### TASK BRIEF
Copy all of the entries that follow, exactly.

[DATA EXCERPTS Boundary: Start]

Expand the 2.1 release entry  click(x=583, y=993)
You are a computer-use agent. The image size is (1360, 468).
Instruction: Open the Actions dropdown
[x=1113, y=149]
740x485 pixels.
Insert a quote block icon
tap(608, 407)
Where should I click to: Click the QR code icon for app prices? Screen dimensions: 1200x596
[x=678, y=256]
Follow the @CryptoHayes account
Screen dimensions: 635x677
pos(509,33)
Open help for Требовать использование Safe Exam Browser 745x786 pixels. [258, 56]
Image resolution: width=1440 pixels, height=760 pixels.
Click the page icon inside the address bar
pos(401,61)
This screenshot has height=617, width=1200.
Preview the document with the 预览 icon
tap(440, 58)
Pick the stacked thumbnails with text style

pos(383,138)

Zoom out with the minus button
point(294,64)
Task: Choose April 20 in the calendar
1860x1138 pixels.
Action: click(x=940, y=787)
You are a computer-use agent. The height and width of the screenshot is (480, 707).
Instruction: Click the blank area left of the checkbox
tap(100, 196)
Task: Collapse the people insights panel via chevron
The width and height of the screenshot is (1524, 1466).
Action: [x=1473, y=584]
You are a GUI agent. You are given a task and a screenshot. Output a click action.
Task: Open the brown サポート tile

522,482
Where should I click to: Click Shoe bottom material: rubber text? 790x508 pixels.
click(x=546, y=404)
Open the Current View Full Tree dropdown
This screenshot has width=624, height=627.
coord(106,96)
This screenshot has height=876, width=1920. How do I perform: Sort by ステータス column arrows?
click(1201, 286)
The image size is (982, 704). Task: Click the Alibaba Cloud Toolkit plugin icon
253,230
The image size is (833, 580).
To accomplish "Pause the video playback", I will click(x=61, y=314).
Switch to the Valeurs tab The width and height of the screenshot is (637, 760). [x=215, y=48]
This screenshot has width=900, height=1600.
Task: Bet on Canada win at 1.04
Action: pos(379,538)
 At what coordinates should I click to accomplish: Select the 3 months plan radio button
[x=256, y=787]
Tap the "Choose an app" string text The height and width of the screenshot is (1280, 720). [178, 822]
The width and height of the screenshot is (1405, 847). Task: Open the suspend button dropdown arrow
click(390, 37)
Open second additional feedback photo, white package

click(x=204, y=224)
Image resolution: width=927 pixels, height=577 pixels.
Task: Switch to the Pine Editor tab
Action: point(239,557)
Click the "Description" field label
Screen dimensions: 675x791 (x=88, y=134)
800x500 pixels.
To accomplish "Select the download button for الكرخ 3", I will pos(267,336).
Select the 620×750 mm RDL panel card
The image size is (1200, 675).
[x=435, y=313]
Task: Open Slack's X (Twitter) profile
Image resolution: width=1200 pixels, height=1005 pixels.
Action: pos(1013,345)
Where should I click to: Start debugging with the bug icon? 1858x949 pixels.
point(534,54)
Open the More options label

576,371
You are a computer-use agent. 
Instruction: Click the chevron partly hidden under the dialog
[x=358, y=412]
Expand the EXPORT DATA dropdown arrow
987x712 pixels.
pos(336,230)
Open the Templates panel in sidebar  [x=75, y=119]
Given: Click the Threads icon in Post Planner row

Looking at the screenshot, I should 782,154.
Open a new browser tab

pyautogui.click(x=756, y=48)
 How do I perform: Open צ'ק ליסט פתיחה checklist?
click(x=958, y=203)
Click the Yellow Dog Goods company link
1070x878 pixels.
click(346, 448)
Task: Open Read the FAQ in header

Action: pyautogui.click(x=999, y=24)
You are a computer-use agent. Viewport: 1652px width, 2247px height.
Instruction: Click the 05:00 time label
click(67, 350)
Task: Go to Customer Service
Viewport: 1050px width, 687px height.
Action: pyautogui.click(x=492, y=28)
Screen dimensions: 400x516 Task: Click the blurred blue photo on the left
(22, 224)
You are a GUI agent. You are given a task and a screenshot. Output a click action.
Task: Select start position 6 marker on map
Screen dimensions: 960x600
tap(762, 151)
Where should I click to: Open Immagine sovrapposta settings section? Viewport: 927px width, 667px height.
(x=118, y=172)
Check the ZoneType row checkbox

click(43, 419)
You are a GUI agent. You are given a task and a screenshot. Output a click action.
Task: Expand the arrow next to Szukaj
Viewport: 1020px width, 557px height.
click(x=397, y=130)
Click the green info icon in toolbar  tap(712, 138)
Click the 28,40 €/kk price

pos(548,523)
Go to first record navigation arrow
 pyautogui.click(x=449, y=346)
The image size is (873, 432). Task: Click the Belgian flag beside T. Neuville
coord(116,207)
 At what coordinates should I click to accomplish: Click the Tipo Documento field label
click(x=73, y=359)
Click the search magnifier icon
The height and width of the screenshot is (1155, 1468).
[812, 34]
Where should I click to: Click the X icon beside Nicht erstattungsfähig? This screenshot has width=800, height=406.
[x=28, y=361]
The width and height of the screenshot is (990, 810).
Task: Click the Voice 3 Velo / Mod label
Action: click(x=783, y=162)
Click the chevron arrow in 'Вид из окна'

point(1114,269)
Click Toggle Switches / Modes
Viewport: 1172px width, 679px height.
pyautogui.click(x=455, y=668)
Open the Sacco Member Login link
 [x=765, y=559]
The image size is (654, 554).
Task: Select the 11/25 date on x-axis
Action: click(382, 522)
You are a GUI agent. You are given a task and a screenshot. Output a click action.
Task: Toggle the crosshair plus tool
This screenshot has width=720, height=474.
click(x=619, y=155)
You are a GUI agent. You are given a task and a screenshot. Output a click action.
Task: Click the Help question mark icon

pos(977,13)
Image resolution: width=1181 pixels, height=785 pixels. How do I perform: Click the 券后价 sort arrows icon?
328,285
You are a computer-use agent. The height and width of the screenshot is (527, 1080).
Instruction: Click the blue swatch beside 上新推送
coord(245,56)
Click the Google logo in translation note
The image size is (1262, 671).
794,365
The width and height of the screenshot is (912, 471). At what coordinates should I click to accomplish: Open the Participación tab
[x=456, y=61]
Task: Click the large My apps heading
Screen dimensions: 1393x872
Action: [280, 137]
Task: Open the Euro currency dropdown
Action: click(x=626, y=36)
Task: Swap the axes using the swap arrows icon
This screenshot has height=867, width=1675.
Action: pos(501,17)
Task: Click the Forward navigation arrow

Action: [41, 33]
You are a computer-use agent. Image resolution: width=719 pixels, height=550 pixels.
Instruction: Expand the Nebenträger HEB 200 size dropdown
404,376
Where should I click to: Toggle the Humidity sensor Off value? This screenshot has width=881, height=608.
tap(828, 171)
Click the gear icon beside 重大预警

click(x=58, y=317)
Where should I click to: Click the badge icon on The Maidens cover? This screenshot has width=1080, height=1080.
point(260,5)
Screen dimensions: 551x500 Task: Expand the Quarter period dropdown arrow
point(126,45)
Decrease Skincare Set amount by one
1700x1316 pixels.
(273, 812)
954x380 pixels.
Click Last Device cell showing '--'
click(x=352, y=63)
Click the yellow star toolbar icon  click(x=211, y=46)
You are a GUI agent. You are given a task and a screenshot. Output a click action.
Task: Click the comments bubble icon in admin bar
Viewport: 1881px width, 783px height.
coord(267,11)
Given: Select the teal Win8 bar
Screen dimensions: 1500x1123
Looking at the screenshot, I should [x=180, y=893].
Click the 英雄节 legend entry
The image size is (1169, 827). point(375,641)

[DATA EXCERPTS Boundary: End]

### ANSWER FOR THE TASK
Expand the 2.1 release entry  click(x=583, y=993)
You are a computer-use agent. The image size is (1360, 468).
Instruction: Open the Actions dropdown
[x=1113, y=149]
740x485 pixels.
Insert a quote block icon
tap(608, 407)
Where should I click to: Click the QR code icon for app prices? Screen dimensions: 1200x596
[x=678, y=256]
Follow the @CryptoHayes account
Screen dimensions: 635x677
pos(509,33)
Open help for Требовать использование Safe Exam Browser 745x786 pixels. [258, 56]
Image resolution: width=1440 pixels, height=760 pixels.
Click the page icon inside the address bar
pos(401,61)
This screenshot has height=617, width=1200.
Preview the document with the 预览 icon
tap(440, 58)
Pick the stacked thumbnails with text style

pos(383,138)

Zoom out with the minus button
point(294,64)
Task: Choose April 20 in the calendar
1860x1138 pixels.
Action: click(x=940, y=787)
You are a computer-use agent. The height and width of the screenshot is (480, 707).
Instruction: Click the blank area left of the checkbox
tap(100, 196)
Task: Collapse the people insights panel via chevron
The width and height of the screenshot is (1524, 1466).
Action: [x=1473, y=584]
You are a GUI agent. You are given a task and a screenshot. Output a click action.
Task: Open the brown サポート tile

522,482
Where should I click to: Click Shoe bottom material: rubber text? 790x508 pixels.
click(x=546, y=404)
Open the Current View Full Tree dropdown
This screenshot has width=624, height=627.
coord(106,96)
This screenshot has height=876, width=1920. How do I perform: Sort by ステータス column arrows?
click(1201, 286)
The image size is (982, 704). Task: Click the Alibaba Cloud Toolkit plugin icon
253,230
The image size is (833, 580).
To accomplish "Pause the video playback", I will click(x=61, y=314).
Switch to the Valeurs tab The width and height of the screenshot is (637, 760). [x=215, y=48]
This screenshot has width=900, height=1600.
Task: Bet on Canada win at 1.04
Action: pos(379,538)
 At what coordinates should I click to accomplish: Select the 3 months plan radio button
[x=256, y=787]
Tap the "Choose an app" string text The height and width of the screenshot is (1280, 720). [178, 822]
The width and height of the screenshot is (1405, 847). Task: Open the suspend button dropdown arrow
click(390, 37)
Open second additional feedback photo, white package

click(x=204, y=224)
Image resolution: width=927 pixels, height=577 pixels.
Task: Switch to the Pine Editor tab
Action: point(239,557)
Click the "Description" field label
Screen dimensions: 675x791 (x=88, y=134)
800x500 pixels.
To accomplish "Select the download button for الكرخ 3", I will pos(267,336).
Select the 620×750 mm RDL panel card
The image size is (1200, 675).
[x=435, y=313]
Task: Open Slack's X (Twitter) profile
Image resolution: width=1200 pixels, height=1005 pixels.
Action: pos(1013,345)
Where should I click to: Start debugging with the bug icon? 1858x949 pixels.
point(534,54)
Open the More options label

576,371
You are a computer-use agent. 
Instruction: Click the chevron partly hidden under the dialog
[x=358, y=412]
Expand the EXPORT DATA dropdown arrow
987x712 pixels.
pos(336,230)
Open the Templates panel in sidebar  [x=75, y=119]
Given: Click the Threads icon in Post Planner row

Looking at the screenshot, I should 782,154.
Open a new browser tab

pyautogui.click(x=756, y=48)
 How do I perform: Open צ'ק ליסט פתיחה checklist?
click(x=958, y=203)
Click the Yellow Dog Goods company link
1070x878 pixels.
click(346, 448)
Task: Open Read the FAQ in header

Action: pyautogui.click(x=999, y=24)
You are a computer-use agent. Viewport: 1652px width, 2247px height.
Instruction: Click the 05:00 time label
click(67, 350)
Task: Go to Customer Service
Viewport: 1050px width, 687px height.
Action: pyautogui.click(x=492, y=28)
Screen dimensions: 400x516 Task: Click the blurred blue photo on the left
(22, 224)
You are a GUI agent. You are given a task and a screenshot. Output a click action.
Task: Select start position 6 marker on map
Screen dimensions: 960x600
tap(762, 151)
Where should I click to: Open Immagine sovrapposta settings section? Viewport: 927px width, 667px height.
(x=118, y=172)
Check the ZoneType row checkbox

click(43, 419)
You are a GUI agent. You are given a task and a screenshot. Output a click action.
Task: Expand the arrow next to Szukaj
Viewport: 1020px width, 557px height.
click(x=397, y=130)
Click the green info icon in toolbar  tap(712, 138)
Click the 28,40 €/kk price

pos(548,523)
Go to first record navigation arrow
 pyautogui.click(x=449, y=346)
The image size is (873, 432). Task: Click the Belgian flag beside T. Neuville
coord(116,207)
 At what coordinates should I click to accomplish: Click the Tipo Documento field label
click(x=73, y=359)
Click the search magnifier icon
The height and width of the screenshot is (1155, 1468).
[812, 34]
Where should I click to: Click the X icon beside Nicht erstattungsfähig? This screenshot has width=800, height=406.
[x=28, y=361]
The width and height of the screenshot is (990, 810).
Task: Click the Voice 3 Velo / Mod label
Action: click(x=783, y=162)
Click the chevron arrow in 'Вид из окна'

point(1114,269)
Click Toggle Switches / Modes
Viewport: 1172px width, 679px height.
pyautogui.click(x=455, y=668)
Open the Sacco Member Login link
 [x=765, y=559]
The image size is (654, 554).
Task: Select the 11/25 date on x-axis
Action: click(382, 522)
You are a GUI agent. You are given a task and a screenshot. Output a click action.
Task: Toggle the crosshair plus tool
This screenshot has width=720, height=474.
click(x=619, y=155)
You are a GUI agent. You are given a task and a screenshot. Output a click action.
Task: Click the Help question mark icon

pos(977,13)
Image resolution: width=1181 pixels, height=785 pixels. How do I perform: Click the 券后价 sort arrows icon?
328,285
You are a computer-use agent. The height and width of the screenshot is (527, 1080).
Instruction: Click the blue swatch beside 上新推送
coord(245,56)
Click the Google logo in translation note
The image size is (1262, 671).
794,365
The width and height of the screenshot is (912, 471). At what coordinates should I click to accomplish: Open the Participación tab
[x=456, y=61]
Task: Click the large My apps heading
Screen dimensions: 1393x872
Action: [280, 137]
Task: Open the Euro currency dropdown
Action: click(x=626, y=36)
Task: Swap the axes using the swap arrows icon
This screenshot has height=867, width=1675.
Action: pos(501,17)
Task: Click the Forward navigation arrow

Action: [41, 33]
You are a computer-use agent. Image resolution: width=719 pixels, height=550 pixels.
Instruction: Expand the Nebenträger HEB 200 size dropdown
404,376
Where should I click to: Toggle the Humidity sensor Off value? This screenshot has width=881, height=608.
tap(828, 171)
Click the gear icon beside 重大预警

click(x=58, y=317)
Where should I click to: Click the badge icon on The Maidens cover? This screenshot has width=1080, height=1080.
point(260,5)
Screen dimensions: 551x500 Task: Expand the Quarter period dropdown arrow
point(126,45)
Decrease Skincare Set amount by one
1700x1316 pixels.
(273, 812)
954x380 pixels.
Click Last Device cell showing '--'
click(x=352, y=63)
Click the yellow star toolbar icon  click(x=211, y=46)
You are a GUI agent. You are given a task and a screenshot. Output a click action.
Task: Click the comments bubble icon in admin bar
Viewport: 1881px width, 783px height.
coord(267,11)
Given: Select the teal Win8 bar
Screen dimensions: 1500x1123
Looking at the screenshot, I should [x=180, y=893].
Click the 英雄节 legend entry
The image size is (1169, 827). point(375,641)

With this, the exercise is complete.